Further Implications of Discussed Findings in the Diagnosis and Management of Functional Somatic Syndromes
These observations suggest that a careful examination for hypermobility and connective tissue abnormalities should be an integral part of functional diagnostic medicine. Pathological deformation of the brainstem and stretch injury to neural axons due to an underlying congenital ligamentous laxity, as discussed here in the case of EDS-HT, or acquired ligamentous instability, such as whiplash, may indeed be the missing link in the pathogenesis of various functional somatic syndromes.
Conclusion: A Paradigm Shift in the Etiology of Functional Somatic Syndromes
An alternative explanation is that the organic abnormalities are undetectable through cursory diagnostic testing as the underlying mechanism may be histopathological in origin, or, as seen in the case of upright MRIs on EDS-HT patients, the body may not be in the problematic position when testing takes place.
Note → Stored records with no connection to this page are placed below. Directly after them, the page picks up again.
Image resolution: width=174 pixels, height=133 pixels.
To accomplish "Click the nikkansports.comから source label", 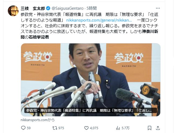I will point(37,120).
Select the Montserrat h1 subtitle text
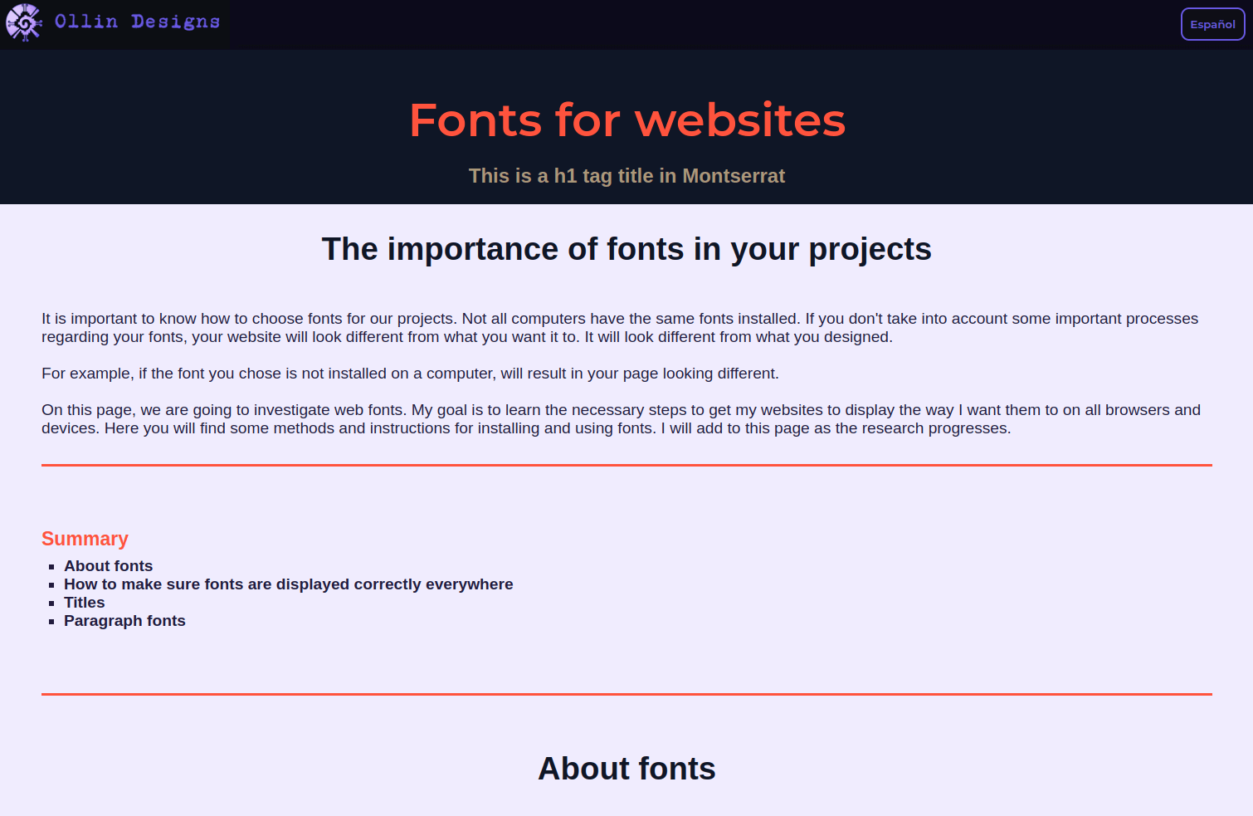This screenshot has height=816, width=1253. coord(627,176)
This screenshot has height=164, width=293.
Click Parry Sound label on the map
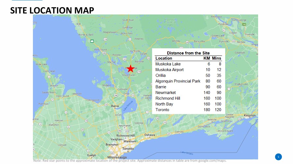100,49
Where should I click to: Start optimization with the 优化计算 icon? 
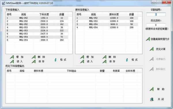point(152,49)
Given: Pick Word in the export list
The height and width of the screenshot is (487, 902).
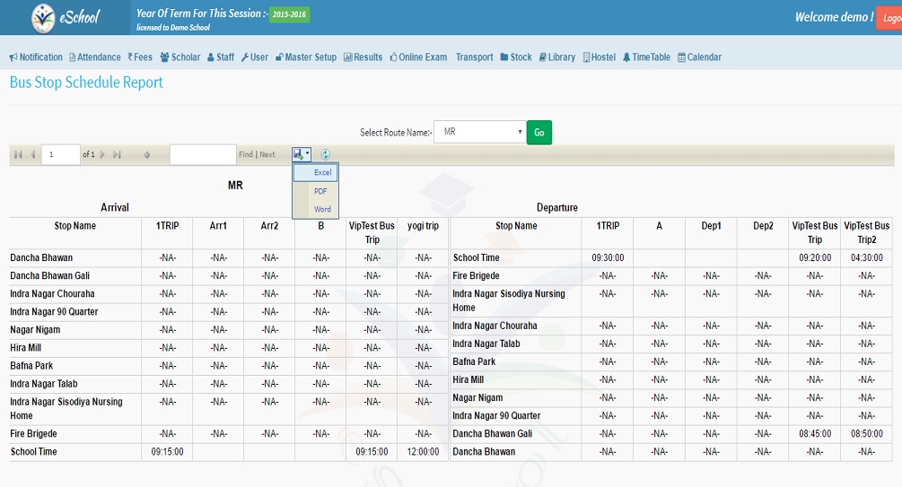Looking at the screenshot, I should [x=322, y=209].
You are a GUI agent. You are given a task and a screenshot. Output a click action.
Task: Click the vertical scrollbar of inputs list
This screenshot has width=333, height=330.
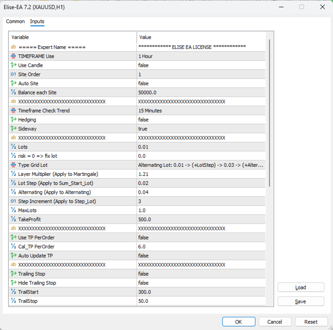(270, 113)

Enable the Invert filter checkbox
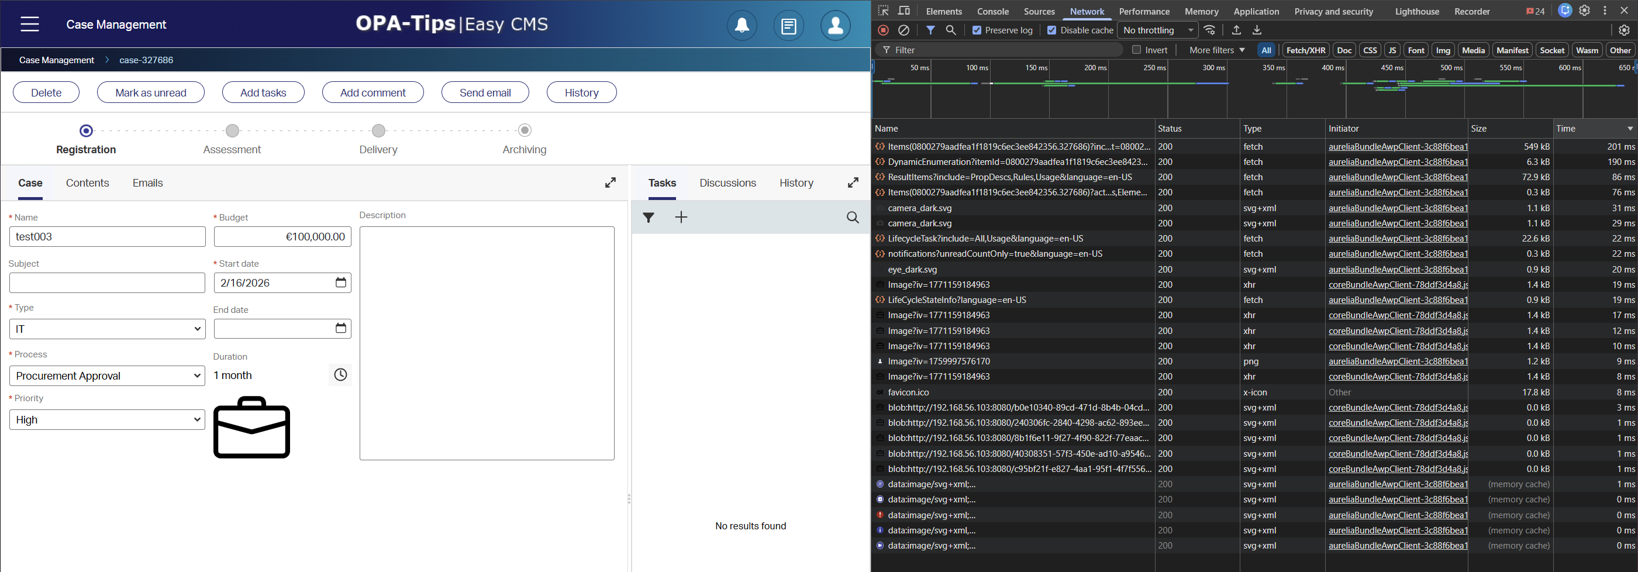tap(1136, 50)
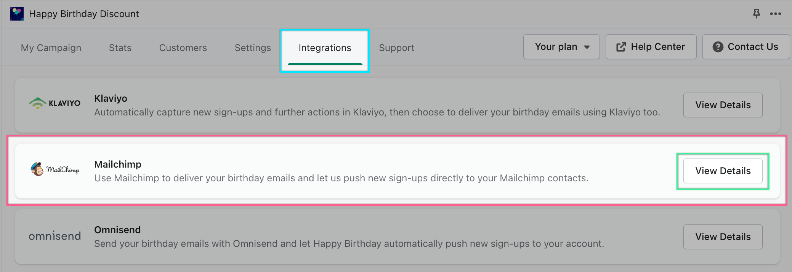
Task: Click the Klaviyo logo
Action: (55, 103)
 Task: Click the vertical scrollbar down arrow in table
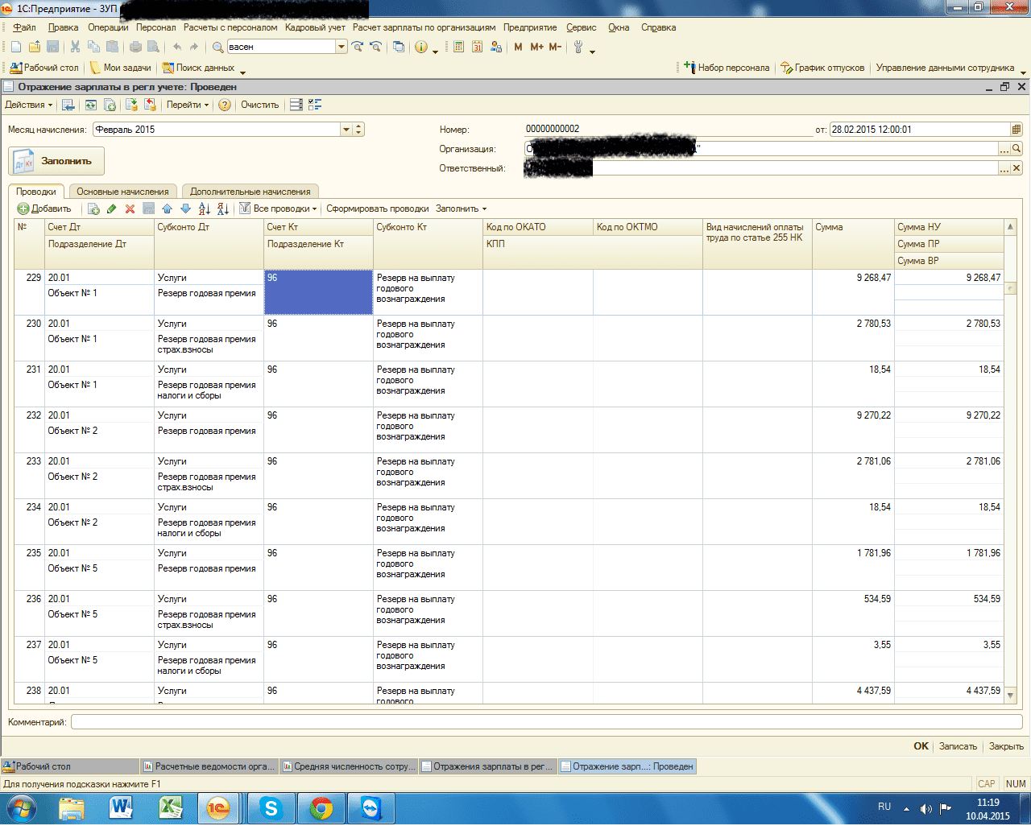(1012, 695)
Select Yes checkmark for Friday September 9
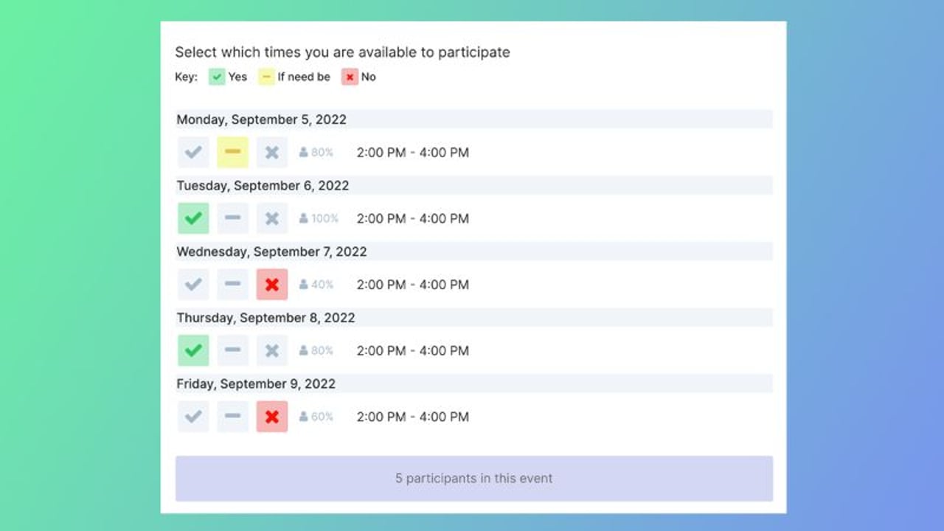 [193, 417]
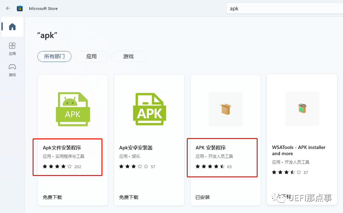Open the Apk文件安装程序 app title
343x213 pixels.
click(x=62, y=148)
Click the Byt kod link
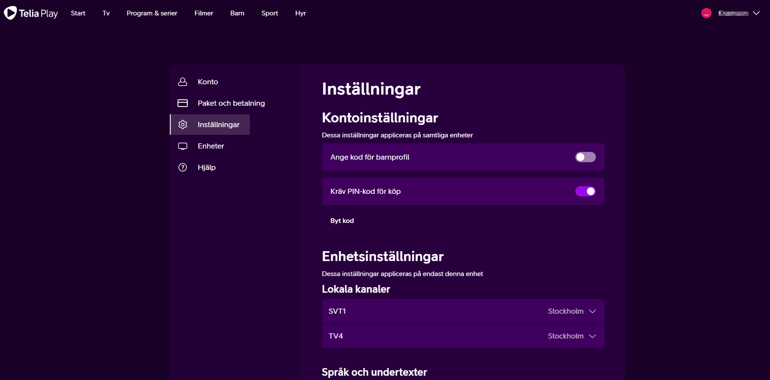 point(342,221)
The overly common cognitive error overshadowing high-tech medicine –that emotional issues are the underpinnings of illnesses lacking objectivity– must be overcome. While it is sufficient to say that, like virtually all known illnesses, psychosocial factors do play some role in functional somatic syndromes , an over emphasis on medically unexplained symptoms as being psychological bases causal reasoning on a negative. An absence of evidence does not denote an absence of organic disease –it simply means that the conditions that were tested for are not present in the individual and there is an infinite realm of alternative possibilities, such as EDS-HT.